Furthermore, even if it were admitted that the skilled person would indeed contemplate using a single filter arrangement for solving the composite technical problem, it is not seen either why he would, without the benefit of hindsight, provide it with a cutout of generally parabolic shape.

The sole Appellant's argument in this respect as set out in point VI above is not considered to be convincing since, in particular, there is no evidence that the skilled person would actually and as a matter of pure routine work proceed to the geometrical construction described in Appellant's letter filed on 6 July 1988 for designing a single filter member intended to replace the two-member configuration illustrated in Figure 1 of document D1. The more so since this design method is based on a straightforward addition of the radiation paths in a given direction in the respective filter elements for determining the thickness of the calculated single filter in the same direction, which obviously cannot account for the fact that due to the well known non-linearity of X-ray absorption and to the occurrence of X-ray scattering along the beam path, the effect on radiation of a given thickness of filter material located in front of a water phantom cannot be expected to be identical to that of the same thickness of filter material located downstream thereof. In addition, the skilled person had no obvious reason either to start precisely from the filter configuration illustrated in Figure 1 of document D1 for implementing the described geometrical construction rather than e.g. from the better intensity equalising filter structure shown in Figure 4, which would clearly not result in a generally parabolic shape of the cutout. Even the choice of the former filter configuration would not necessarily lead to such parabolic shape, since the shape of the resulting profile also depends upon the apparatus geometry, as may be readily ascertained by proceeding to the proposed filter construction for radiation source positions closer to the scan circle than the one illustrated on the Figure filed by the Appellant.

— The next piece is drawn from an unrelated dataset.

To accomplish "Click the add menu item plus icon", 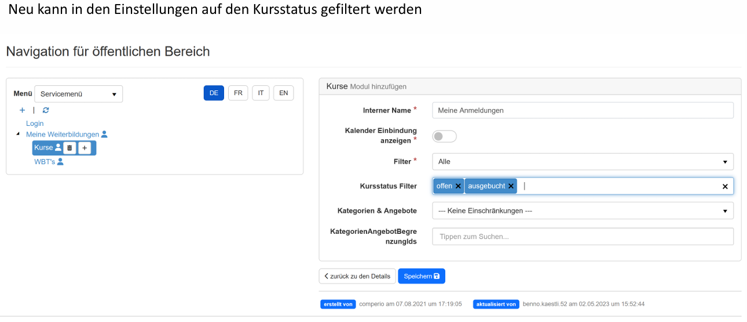I will click(x=22, y=110).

Eventually, the resulting profile depends on the relative positions of radiation source, filter and detector as can be seen when Appellant's way of construction is applied to an arrangement where source, filter and detector are positioned as shown in Figure 1 of document D1.

4.4. For the above reasons, the subject-matter of Claim 1 is considered to involve an inventive step within the meaning of Article 56 EPC.

5. Accordingly, independent Claim 1 is allowable (Article 52 EPC).

The same conclusion applies to independent Claim 10, since it defines a radiation filter which embodies all the features supporting the patentability of the apparatus in accordance with Claim 1, and to dependent Claims 2 to 9 and 11 to 14, by virtue of their dependency upon allowable independent claims.

6. Therefore, the grounds for opposition set out in Article 100 EPC do not prejudice maintenance of the European patent in amended form as requested by the Respondent.

The Appellant chose not to prevail himself of the opportunity opened to him to take part at the oral proceedings and to present his comments on the current set of amended patent documents. There was no need to inform the parties in accordance with Rule 58(4) EPC (T 219/83; OJ EPO 1986, 211), because the parties had had an adequate opportunity to comment on the proposal to maintain the European patent in the amended form.

A party deliberately deciding not to participate in an oral proceedings abandons its right to be heard.

ORDER

For these reasons, it is decided that:

1. The appeal is dismissed.

2. The patent is maintained on the basis of the claims, description and the drawings filed during the oral proceedings.